- From left to right: Ahmed Ali Akbar, Sajal Aly and Faisal Qureshi
- Genre: Drama Romance
- Written by: Mansoor Mushtaq
- Directed by: Anjum Shahzad
- Starring: Faysal Qureshi; Sajal Aly; Ahmed Ali Akbar;
- Opening theme: Mera Yaar Miladay by Rahat Fateh Ali Khan
- Country of origin: Pakistan
- Original language: Urdu
- No. of episodes: 24

Production
- Producers: Fahad Mustafa Ali Kazmi
- Production locations: Karachi, Hyderabad, Sindh; Lahore, Punjab;
- Running time: ~36 minute
- Production company: Big Bang Entertainment

Original release
- Network: ARY Digital
- Release: 8 February – 4 July 2016

= Mera Yaar Miladay =

Romantic Pakistani television series

Mera Yaar Miladay is a 2016 romantic Pakistani television series aired on ARY Digital. It stars Sajal Ali, Faysal Qureshi and Ahmed Ali Akbar in pivot roles. Produced by Fahad Mustafa and Ali Kazmi under Big Bang Entertainment, it was directed by Anjum Shahzad.

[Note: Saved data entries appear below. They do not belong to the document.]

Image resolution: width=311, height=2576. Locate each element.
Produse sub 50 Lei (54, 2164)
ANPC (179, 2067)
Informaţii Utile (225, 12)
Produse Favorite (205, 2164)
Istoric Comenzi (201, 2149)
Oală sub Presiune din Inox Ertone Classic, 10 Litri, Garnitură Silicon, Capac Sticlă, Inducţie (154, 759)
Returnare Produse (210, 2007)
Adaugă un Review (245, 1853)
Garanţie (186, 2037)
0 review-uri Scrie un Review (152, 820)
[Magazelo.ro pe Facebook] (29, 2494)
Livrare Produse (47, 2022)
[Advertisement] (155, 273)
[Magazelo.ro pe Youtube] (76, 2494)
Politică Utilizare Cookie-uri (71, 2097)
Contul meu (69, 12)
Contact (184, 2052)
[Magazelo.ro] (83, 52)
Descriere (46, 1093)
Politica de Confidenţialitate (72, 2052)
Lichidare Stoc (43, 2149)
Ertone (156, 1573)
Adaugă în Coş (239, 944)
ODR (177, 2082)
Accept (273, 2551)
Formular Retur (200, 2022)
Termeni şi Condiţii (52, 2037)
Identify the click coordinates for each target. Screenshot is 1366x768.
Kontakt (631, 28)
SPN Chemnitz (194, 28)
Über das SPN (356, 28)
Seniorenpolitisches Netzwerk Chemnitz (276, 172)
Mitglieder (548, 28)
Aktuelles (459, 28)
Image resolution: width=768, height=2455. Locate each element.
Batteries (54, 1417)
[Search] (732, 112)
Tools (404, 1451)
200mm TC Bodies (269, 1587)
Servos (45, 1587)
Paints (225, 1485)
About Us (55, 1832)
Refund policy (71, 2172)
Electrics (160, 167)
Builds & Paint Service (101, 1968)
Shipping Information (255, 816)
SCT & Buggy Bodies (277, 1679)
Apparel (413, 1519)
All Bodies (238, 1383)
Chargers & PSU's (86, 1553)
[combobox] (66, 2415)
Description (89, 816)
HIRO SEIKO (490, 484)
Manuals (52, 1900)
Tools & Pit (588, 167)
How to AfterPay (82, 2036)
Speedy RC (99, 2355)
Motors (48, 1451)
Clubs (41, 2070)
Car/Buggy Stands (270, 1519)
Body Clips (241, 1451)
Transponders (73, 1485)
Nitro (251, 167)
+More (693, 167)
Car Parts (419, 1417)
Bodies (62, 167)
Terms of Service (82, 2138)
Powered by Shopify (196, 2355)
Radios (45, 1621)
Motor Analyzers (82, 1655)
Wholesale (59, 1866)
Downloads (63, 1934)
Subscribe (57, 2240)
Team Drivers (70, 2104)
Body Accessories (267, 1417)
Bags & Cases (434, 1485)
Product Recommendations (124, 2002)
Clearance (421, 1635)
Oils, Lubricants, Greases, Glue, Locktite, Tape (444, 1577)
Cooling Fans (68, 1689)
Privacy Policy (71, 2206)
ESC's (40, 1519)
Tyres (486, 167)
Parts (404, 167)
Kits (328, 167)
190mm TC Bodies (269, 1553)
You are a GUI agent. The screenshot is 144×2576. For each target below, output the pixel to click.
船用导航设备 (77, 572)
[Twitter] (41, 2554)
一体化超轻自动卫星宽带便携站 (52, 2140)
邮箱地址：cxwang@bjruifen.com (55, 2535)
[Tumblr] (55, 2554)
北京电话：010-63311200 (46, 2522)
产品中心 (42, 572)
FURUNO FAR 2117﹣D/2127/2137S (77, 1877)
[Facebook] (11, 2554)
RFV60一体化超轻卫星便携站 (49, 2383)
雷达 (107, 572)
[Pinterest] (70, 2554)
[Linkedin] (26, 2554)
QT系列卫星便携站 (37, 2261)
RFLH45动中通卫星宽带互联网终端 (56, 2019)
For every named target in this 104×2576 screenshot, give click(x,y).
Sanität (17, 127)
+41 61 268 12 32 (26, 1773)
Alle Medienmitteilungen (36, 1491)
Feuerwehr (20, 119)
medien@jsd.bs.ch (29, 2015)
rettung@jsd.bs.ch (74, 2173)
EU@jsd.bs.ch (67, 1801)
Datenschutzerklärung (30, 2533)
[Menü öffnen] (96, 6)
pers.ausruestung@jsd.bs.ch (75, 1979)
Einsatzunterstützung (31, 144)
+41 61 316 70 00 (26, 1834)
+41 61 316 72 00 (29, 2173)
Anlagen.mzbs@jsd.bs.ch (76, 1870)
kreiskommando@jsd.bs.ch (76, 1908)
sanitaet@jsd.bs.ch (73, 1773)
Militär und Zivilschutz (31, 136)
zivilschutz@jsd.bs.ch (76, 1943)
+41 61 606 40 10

The show received lukewarm response owing to low viewership.

== Cast ==
- Sajal Aly as Mushk
- Faysal Qureshi as Dabbu
- Ahmed Ali Akbar as Fahad
- Firdous Jamal as Master Ji
- Faryal Mehmood as Mehru
- Saba Faisal as Fahad's Mother
- Saleem Mairaj as Aslam
- Ayesha Khan as Mushk's grandmother
- Zeba Shehnaz as Salma
- Jinaan Hussain as Isra
- Nida Mumtaz as Isra's mother
- Kanwar Nafees as Niaz
- Faiza Gillani as Muneeza
- Hina Rizvi as Bibbo Begum
- Danial Afzal Khan as Asad
- Beena Chaudhary as Mehru's mother
- Syed Fazal Hussain
- Asim Battal
- Shahid Naqvi

==Soundtrack==

The title song was performed by Rahat Fateh Ali Khan. The music was composed by Waqar Ali while lyrics were written by Sabir Zafar.

== Production ==
Earlier, the show was titled as Meri Jaan but the makers changed it to Mera Yaar Miladay.